Salin Artikel

Bung Karno, Mbok Sarinah, dan Mojokerto

Gedung yang berada di Jalan Thamrin, Jakarta Pusat tersebut diperuntukkan sebagai etalase barang produksi dalam negeri khususnya yang berasal dari UMKM.

Bung Karno menyebutnya Gedung Sarinah.

Gedung tersebut memiliki tinggi 74 meter yang terdiri dari 15 lantai yang menjadikannya sebagai bangunan pencakar langit pertama di Indonesia.

Sebagai pusat perbelanjaan modern pertama, Gedung Sarinah langsung jadi ikon berbelanja di Jakarta.

Tak banyak yang tahu jika nama Sarinah dipilih oleh Soekarno sebagai rasa hormat sang Presiden kepada pengasuhnya yang bernama Sarinah.

Bahkan Soekarno menulis buku khusus yang berjudul Sarinah, Kewajiban Wanita Dalam Perjuangan Republik Indonesia.

Dalam kata pengnatar buku itu Soekarno menulis,

"Saya namakan kitab ini Sarinah sebagai tanda terimakasih saya kepada pengasuh saya ketika saya masih kanak-anak. Pengasuh saya itu bernam Sarinah, Ia "Mbok" saya. Ia membantu ibu saya, dan dari dia saya menerima banyak rasa cinta dan rasa kasih. Dari dia saya banyak mendapatkan pelajaran mencintai "orang kecil". Dia sendiri pun "orang keci". Tetapi budinya selalu besar!

Moga-moga Tuhan membalas kebaikan Sarinah itu!"

Sang ayah Raden Sukemi Sosrodiharjo menjadi guru di Mojokerto. Ia pun mengajak sang istri, Idayu dan dua anaknya termasuk Sukarmini yang berusia dua tahun di atas Kusno.

Bung Karno menceritakan kehidupannya di Mojekerto di Buku Soekarno Penyambung Lidah Rakyat yang disusun oleh Cindy Adams di bab khusus yang berjudul Mojokerto: Kepedihan di Masa Muda.

Di Mojoketo, Kusno bertemu Sarinah seorang gadis yang kemudian menjadi pengasuhnya.

Bagi keluarga Sukemi, Sarinah bukan pelayan dalam pengertian barat. Sarinah dianggap bagian dari keluarga Sukemi.

Sarinah tidak menikah. Selama tinggal bersama keluarga Sukemi, Sarinah juga tidak menerima gaji.

"Dia tidur bersama kami, tinggal bersama kami, memakan apa yang kami makan, tetapi dia tidak mendapat gaji sepeser pun."

» Ketentuan Tugas
Menurut artikel tentang Gedung Sarinah, siapa yang menyusun buku Soekarno Penyambung Lidah Rakyat? Gunakan hanya artikel di atas sebagai sumber.

(Catatan)
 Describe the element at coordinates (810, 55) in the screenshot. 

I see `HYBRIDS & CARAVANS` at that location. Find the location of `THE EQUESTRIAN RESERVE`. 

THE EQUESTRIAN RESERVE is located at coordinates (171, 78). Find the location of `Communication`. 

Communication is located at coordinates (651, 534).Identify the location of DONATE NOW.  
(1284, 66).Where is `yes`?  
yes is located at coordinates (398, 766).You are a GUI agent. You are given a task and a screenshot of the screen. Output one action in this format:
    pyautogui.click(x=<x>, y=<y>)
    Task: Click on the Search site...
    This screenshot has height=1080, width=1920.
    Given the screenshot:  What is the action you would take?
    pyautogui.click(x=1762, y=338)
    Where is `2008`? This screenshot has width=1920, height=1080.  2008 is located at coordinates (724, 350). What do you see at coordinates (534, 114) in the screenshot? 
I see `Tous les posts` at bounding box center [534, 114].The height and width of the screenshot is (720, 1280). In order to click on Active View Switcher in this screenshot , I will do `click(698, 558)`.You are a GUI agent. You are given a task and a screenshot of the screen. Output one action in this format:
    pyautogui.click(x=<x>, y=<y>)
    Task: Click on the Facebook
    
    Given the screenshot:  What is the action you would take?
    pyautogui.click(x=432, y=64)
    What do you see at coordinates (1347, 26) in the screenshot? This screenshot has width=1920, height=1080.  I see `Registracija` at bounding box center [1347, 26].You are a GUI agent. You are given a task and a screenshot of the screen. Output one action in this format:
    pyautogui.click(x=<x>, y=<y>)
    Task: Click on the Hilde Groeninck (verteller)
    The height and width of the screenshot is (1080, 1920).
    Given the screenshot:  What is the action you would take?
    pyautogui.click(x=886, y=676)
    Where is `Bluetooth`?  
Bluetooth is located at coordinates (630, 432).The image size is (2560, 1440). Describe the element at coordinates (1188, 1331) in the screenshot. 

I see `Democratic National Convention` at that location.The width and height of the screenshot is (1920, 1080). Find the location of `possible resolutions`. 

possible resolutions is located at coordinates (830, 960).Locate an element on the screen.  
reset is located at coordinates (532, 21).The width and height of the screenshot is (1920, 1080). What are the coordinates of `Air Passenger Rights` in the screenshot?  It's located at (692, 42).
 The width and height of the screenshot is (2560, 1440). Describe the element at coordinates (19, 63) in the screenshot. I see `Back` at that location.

» Penyelesaian
Cindy Adams.